Exercise prompt:
Copy the entries below exactly, but only from the line containing "Task: Open the" through the final line.

Stored items:
========================================

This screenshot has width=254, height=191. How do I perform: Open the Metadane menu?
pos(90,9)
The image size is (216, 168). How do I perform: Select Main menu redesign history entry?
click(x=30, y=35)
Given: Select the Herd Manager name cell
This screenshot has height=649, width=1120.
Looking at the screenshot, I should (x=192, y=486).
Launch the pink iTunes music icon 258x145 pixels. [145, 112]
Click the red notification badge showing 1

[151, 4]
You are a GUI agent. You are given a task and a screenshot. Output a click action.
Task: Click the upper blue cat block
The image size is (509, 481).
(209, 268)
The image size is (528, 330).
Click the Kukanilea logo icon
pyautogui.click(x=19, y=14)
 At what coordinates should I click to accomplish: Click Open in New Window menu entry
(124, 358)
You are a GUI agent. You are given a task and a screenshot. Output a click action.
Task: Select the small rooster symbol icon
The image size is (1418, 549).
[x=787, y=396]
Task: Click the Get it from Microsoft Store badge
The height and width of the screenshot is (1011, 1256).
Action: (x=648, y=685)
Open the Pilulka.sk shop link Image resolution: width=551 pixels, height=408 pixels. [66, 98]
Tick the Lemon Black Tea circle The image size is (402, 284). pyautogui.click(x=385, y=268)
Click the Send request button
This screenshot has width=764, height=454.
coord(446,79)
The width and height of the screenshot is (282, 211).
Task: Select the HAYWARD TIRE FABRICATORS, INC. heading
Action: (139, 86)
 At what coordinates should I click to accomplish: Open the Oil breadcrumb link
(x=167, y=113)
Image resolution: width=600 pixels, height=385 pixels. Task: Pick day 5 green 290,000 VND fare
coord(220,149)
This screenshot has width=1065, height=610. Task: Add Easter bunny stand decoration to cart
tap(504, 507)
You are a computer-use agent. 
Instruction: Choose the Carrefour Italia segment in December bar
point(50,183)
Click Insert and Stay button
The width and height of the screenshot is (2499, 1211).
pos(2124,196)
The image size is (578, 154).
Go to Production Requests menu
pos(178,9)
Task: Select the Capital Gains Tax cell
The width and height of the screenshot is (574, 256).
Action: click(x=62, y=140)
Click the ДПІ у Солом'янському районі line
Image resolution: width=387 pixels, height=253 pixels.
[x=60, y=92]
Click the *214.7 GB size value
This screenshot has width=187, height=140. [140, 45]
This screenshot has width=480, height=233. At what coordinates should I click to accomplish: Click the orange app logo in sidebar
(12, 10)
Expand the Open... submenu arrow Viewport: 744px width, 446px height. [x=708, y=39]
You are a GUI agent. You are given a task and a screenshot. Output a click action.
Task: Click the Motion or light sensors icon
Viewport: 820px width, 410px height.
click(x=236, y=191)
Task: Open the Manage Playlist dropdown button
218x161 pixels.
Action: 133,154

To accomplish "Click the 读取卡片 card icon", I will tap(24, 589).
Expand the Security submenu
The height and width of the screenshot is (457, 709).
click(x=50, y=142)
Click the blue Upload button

========================================

Reply to the exercise:
Task: Open the Manage Playlist dropdown button
218x161 pixels.
Action: 133,154

To accomplish "Click the 读取卡片 card icon", I will tap(24, 589).
Expand the Security submenu
The height and width of the screenshot is (457, 709).
click(x=50, y=142)
Click the blue Upload button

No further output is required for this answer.